Pc Stephen Mitchell was found guilty of the charges by a jury of six men and six women after 21 hours and 16 minutes deliberation at Newcastle Crown Court. He was cleared of six counts of misconduct and one of assault. Verdicts are yet to be reached on two charges of rape, three indecent assaults and one of misconduct.

Mitchell, 42, of Glasgow, stared straight ahead as the guilty verdicts, each by a majority of 10 to two, were read out.

The Northumbria Police officer was cleared of three counts of rape, two indecent assaults and two counts of misconduct in a public office at the court on Friday. He had denied all charges, claiming that the 16 women who made complaints against him were liars.

During a five-week trial, the prosecution said Mitchell preyed on heroin addicts, shoplifters and a disabled teenager by offering them help while in custody at Pilgrim Street police station in Newcastle city centre, then demanding sexual favours afterwards.

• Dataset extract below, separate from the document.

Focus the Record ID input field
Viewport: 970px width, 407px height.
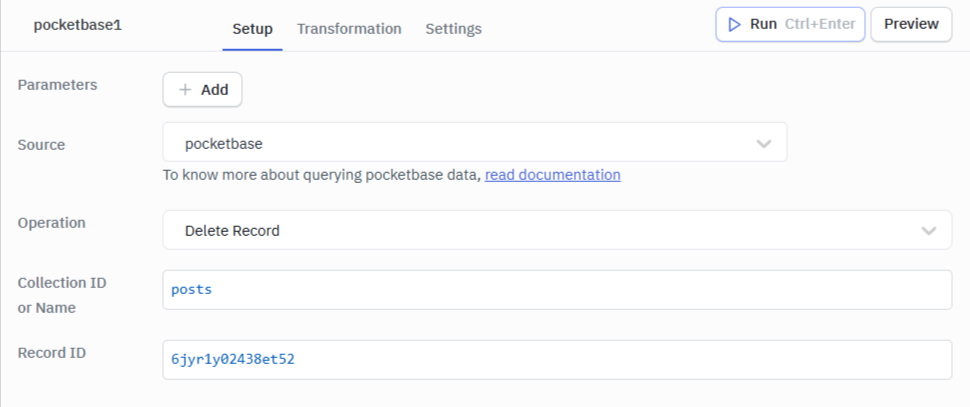(556, 360)
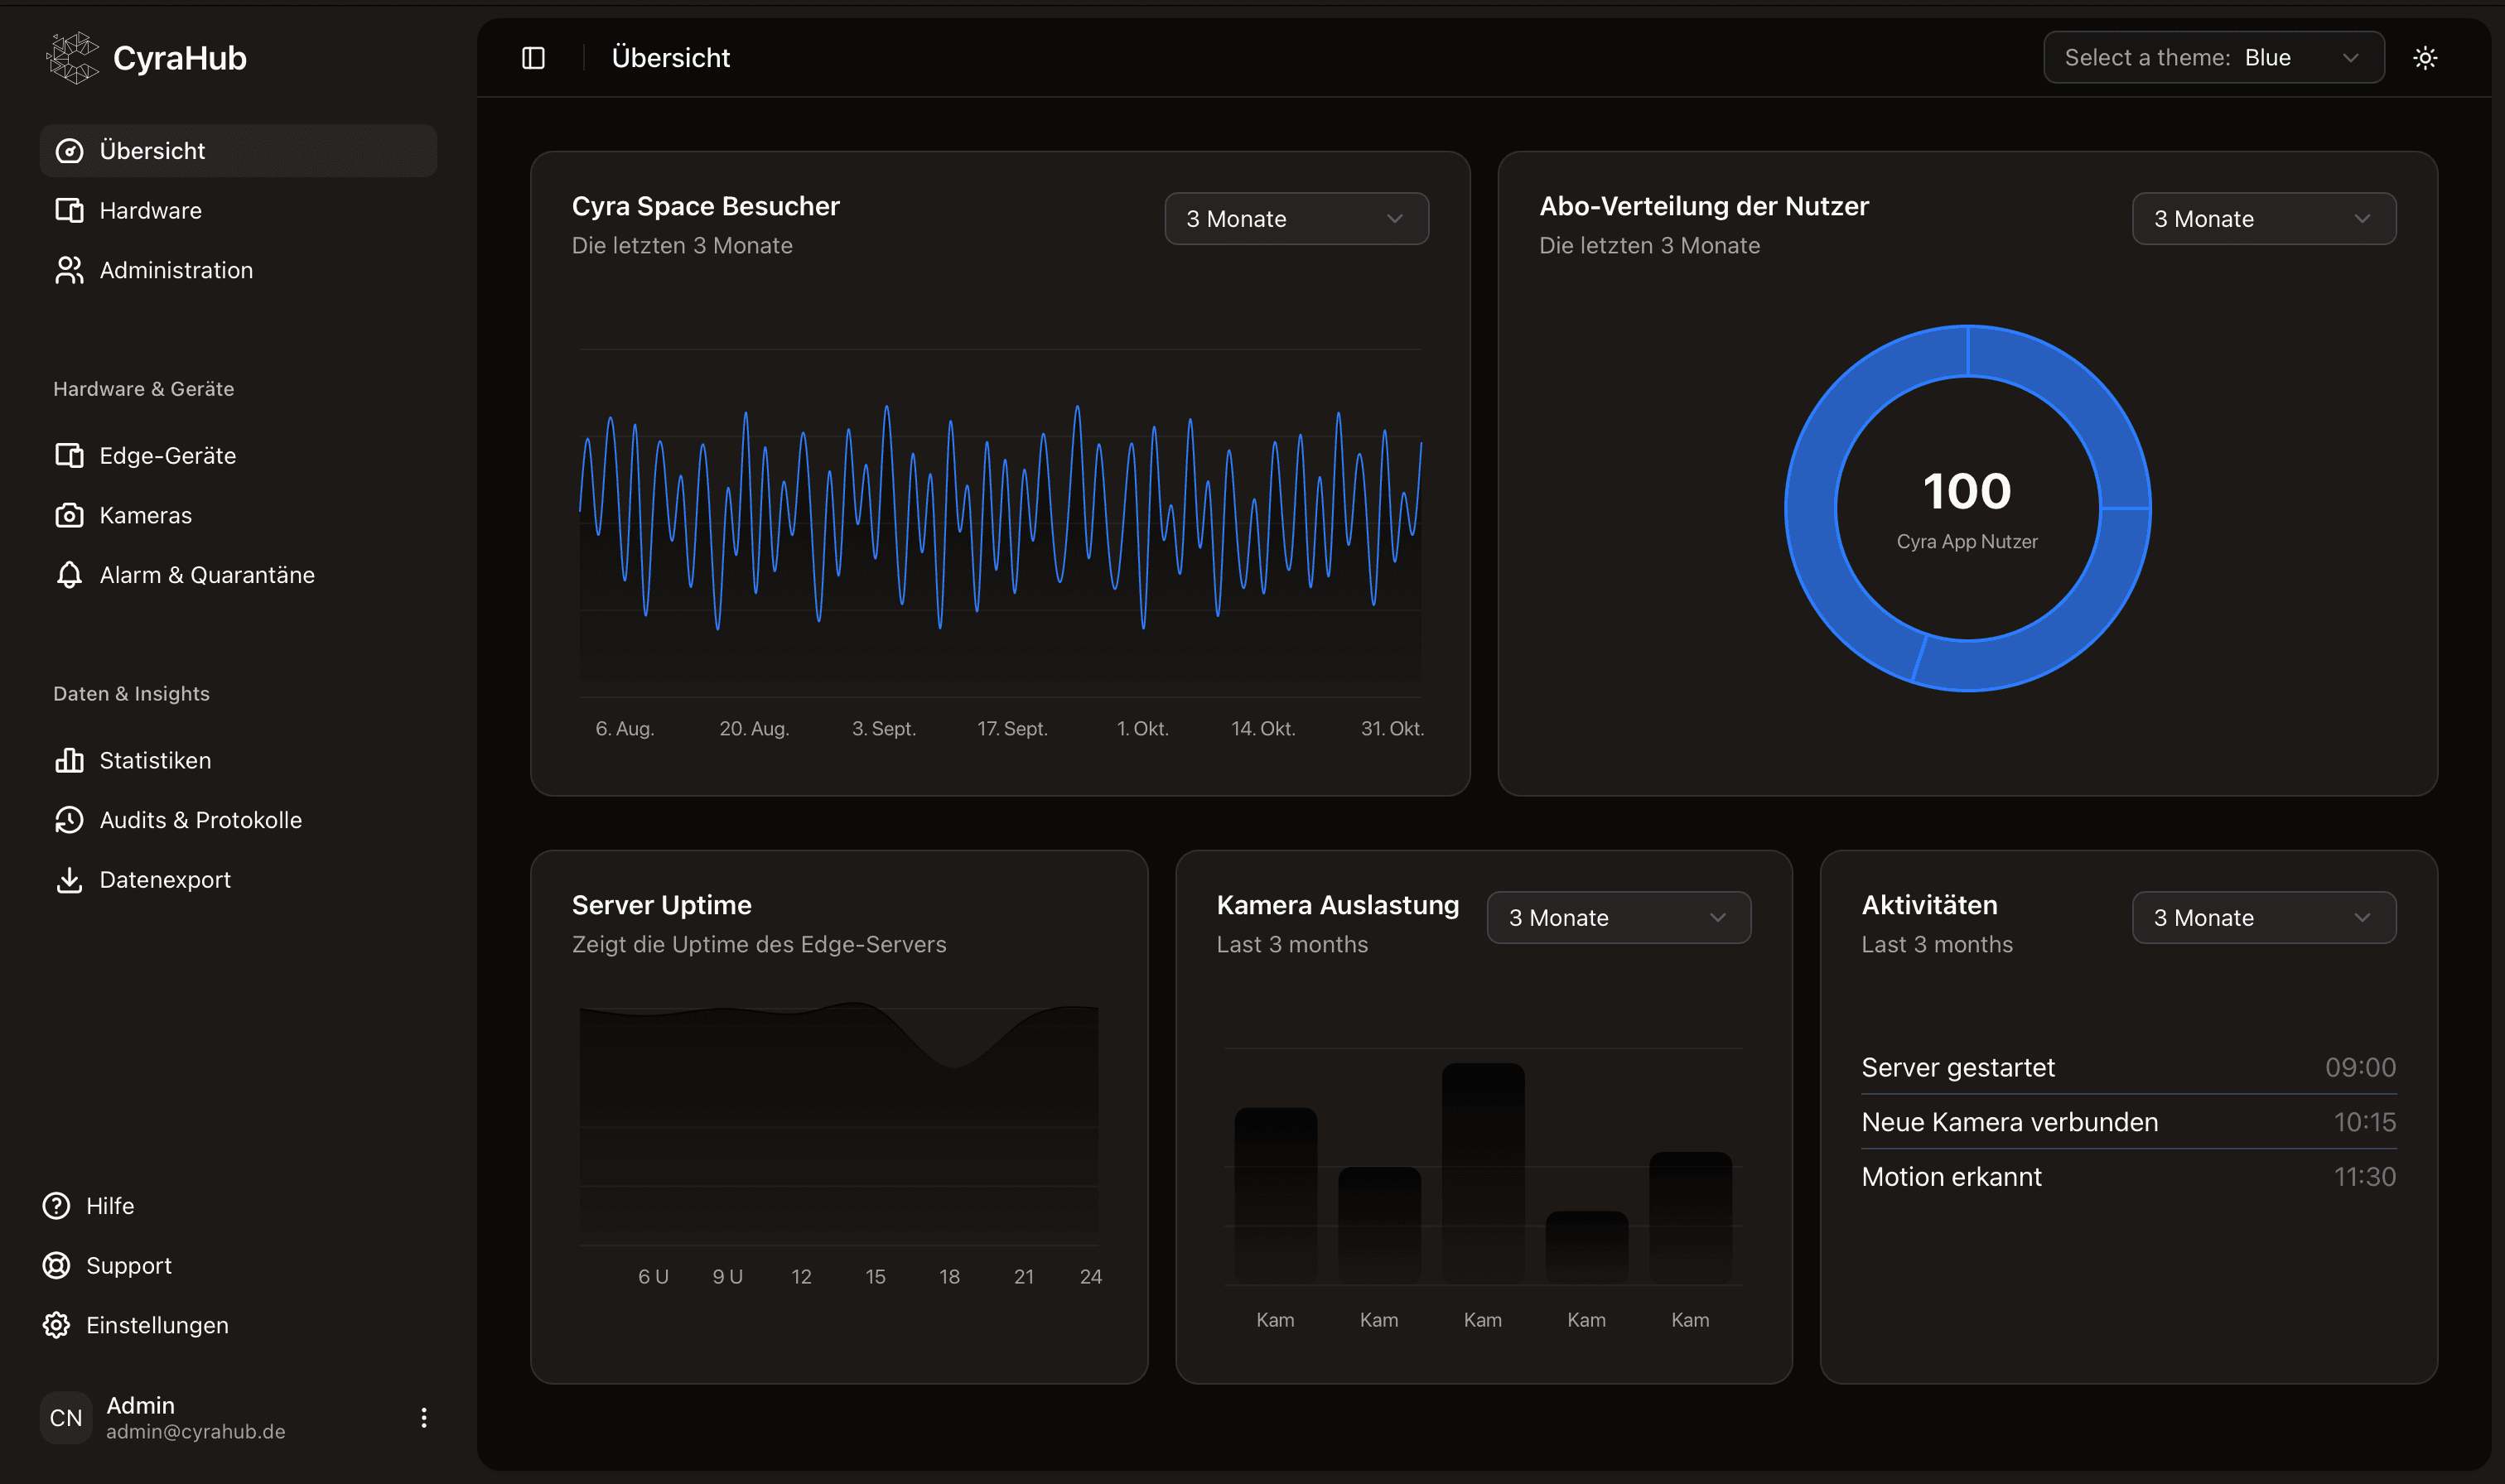
Task: Click the Einstellungen gear icon
Action: pyautogui.click(x=56, y=1325)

He had a hold over one woman for three-and-a-half years, even trying to keep her on heroin after she had quit, which only ended when she went into hiding after he raped her in handcuffs at her home, the court heard.

Others were flattered then propositioned while still in custody with a view to beginning sexual relations later, the jury was told.

Mitchell claimed the women colluded against him after a rumour which he said had been made up by one claimant was picked up by others in the close-knit criminal fraternity. The officer claimed: "These people will grab any opportunity they can."

The jury will be sent out for a fifth day of deliberation on Wednesday morning. Mitchell was remanded in custody.